▶ [Input records]
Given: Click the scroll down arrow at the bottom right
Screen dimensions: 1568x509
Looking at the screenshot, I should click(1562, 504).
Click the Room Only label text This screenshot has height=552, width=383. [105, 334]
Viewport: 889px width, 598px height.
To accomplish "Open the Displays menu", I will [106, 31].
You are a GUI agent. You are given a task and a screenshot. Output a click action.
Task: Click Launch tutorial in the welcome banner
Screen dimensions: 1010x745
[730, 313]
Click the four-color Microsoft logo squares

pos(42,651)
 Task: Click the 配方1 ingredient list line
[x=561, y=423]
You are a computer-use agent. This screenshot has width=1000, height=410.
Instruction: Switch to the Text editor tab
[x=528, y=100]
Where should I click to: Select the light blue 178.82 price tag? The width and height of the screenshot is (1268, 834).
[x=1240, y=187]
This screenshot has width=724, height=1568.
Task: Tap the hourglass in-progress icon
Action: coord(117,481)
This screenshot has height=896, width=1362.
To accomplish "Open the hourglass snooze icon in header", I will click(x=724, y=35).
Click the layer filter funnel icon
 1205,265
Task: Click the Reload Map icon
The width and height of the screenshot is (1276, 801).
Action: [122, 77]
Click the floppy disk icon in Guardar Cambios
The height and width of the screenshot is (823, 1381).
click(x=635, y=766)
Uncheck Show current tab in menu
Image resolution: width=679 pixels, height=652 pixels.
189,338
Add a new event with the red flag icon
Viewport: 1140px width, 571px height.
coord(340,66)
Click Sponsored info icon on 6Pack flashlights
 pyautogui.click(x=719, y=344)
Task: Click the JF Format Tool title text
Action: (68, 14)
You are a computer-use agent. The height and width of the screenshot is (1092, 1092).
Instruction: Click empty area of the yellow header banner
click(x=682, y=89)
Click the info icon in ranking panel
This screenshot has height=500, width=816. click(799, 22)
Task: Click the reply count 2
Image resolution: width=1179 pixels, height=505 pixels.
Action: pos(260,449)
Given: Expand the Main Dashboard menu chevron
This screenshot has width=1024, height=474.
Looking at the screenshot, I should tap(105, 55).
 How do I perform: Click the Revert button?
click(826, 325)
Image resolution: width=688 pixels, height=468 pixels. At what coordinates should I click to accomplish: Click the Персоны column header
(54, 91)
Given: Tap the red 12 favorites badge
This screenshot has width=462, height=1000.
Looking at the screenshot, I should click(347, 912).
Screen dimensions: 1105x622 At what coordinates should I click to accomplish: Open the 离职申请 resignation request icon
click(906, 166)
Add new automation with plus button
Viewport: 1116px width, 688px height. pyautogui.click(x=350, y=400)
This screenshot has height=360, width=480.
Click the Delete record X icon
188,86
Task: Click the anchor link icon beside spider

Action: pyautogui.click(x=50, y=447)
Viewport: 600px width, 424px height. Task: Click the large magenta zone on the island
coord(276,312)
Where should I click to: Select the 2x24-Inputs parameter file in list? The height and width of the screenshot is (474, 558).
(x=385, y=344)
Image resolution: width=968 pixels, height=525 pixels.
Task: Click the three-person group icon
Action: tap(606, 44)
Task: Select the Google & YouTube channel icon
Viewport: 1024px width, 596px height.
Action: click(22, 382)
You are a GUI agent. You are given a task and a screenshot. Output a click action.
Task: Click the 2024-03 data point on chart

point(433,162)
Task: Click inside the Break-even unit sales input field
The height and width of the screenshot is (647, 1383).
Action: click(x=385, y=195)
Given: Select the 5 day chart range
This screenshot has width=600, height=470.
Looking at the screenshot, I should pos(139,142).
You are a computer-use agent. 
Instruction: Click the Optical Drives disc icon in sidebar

▶ [Problem requirements] Would you return the whole listing exactly as written?

▶ [Your response]
Given: Click the scroll down arrow at the bottom right
Screen dimensions: 1568x509
Looking at the screenshot, I should click(1562, 504).
Click the Room Only label text This screenshot has height=552, width=383. [105, 334]
Viewport: 889px width, 598px height.
To accomplish "Open the Displays menu", I will [106, 31].
You are a GUI agent. You are given a task and a screenshot. Output a click action.
Task: Click Launch tutorial in the welcome banner
Screen dimensions: 1010x745
[730, 313]
Click the four-color Microsoft logo squares

pos(42,651)
 Task: Click the 配方1 ingredient list line
[x=561, y=423]
You are a computer-use agent. This screenshot has width=1000, height=410.
Instruction: Switch to the Text editor tab
[x=528, y=100]
Where should I click to: Select the light blue 178.82 price tag? The width and height of the screenshot is (1268, 834).
[x=1240, y=187]
This screenshot has width=724, height=1568.
Task: Tap the hourglass in-progress icon
Action: coord(117,481)
This screenshot has height=896, width=1362.
To accomplish "Open the hourglass snooze icon in header", I will click(x=724, y=35).
Click the layer filter funnel icon
 1205,265
Task: Click the Reload Map icon
The width and height of the screenshot is (1276, 801).
Action: [122, 77]
Click the floppy disk icon in Guardar Cambios
The height and width of the screenshot is (823, 1381).
click(x=635, y=766)
Uncheck Show current tab in menu
Image resolution: width=679 pixels, height=652 pixels.
189,338
Add a new event with the red flag icon
Viewport: 1140px width, 571px height.
coord(340,66)
Click Sponsored info icon on 6Pack flashlights
 pyautogui.click(x=719, y=344)
Task: Click the JF Format Tool title text
Action: (68, 14)
You are a computer-use agent. The height and width of the screenshot is (1092, 1092).
Instruction: Click empty area of the yellow header banner
click(x=682, y=89)
Click the info icon in ranking panel
This screenshot has height=500, width=816. click(799, 22)
Task: Click the reply count 2
Image resolution: width=1179 pixels, height=505 pixels.
Action: pos(260,449)
Given: Expand the Main Dashboard menu chevron
This screenshot has width=1024, height=474.
Looking at the screenshot, I should tap(105, 55).
 How do I perform: Click the Revert button?
click(826, 325)
Image resolution: width=688 pixels, height=468 pixels. At what coordinates should I click to accomplish: Click the Персоны column header
(54, 91)
Given: Tap the red 12 favorites badge
This screenshot has width=462, height=1000.
Looking at the screenshot, I should click(347, 912).
Screen dimensions: 1105x622 At what coordinates should I click to accomplish: Open the 离职申请 resignation request icon
click(906, 166)
Add new automation with plus button
Viewport: 1116px width, 688px height. pyautogui.click(x=350, y=400)
This screenshot has height=360, width=480.
Click the Delete record X icon
188,86
Task: Click the anchor link icon beside spider

Action: pyautogui.click(x=50, y=447)
Viewport: 600px width, 424px height. Task: Click the large magenta zone on the island
coord(276,312)
Where should I click to: Select the 2x24-Inputs parameter file in list? The height and width of the screenshot is (474, 558).
(x=385, y=344)
Image resolution: width=968 pixels, height=525 pixels.
Task: Click the three-person group icon
Action: tap(606, 44)
Task: Select the Google & YouTube channel icon
Viewport: 1024px width, 596px height.
Action: click(22, 382)
You are a GUI agent. You are given a task and a screenshot. Output a click action.
Task: Click the 2024-03 data point on chart

point(433,162)
Task: Click inside the Break-even unit sales input field
The height and width of the screenshot is (647, 1383).
Action: click(x=385, y=195)
Given: Select the 5 day chart range
This screenshot has width=600, height=470.
Looking at the screenshot, I should pos(139,142).
You are a computer-use agent. 
Instruction: Click the Optical Drives disc icon in sidebar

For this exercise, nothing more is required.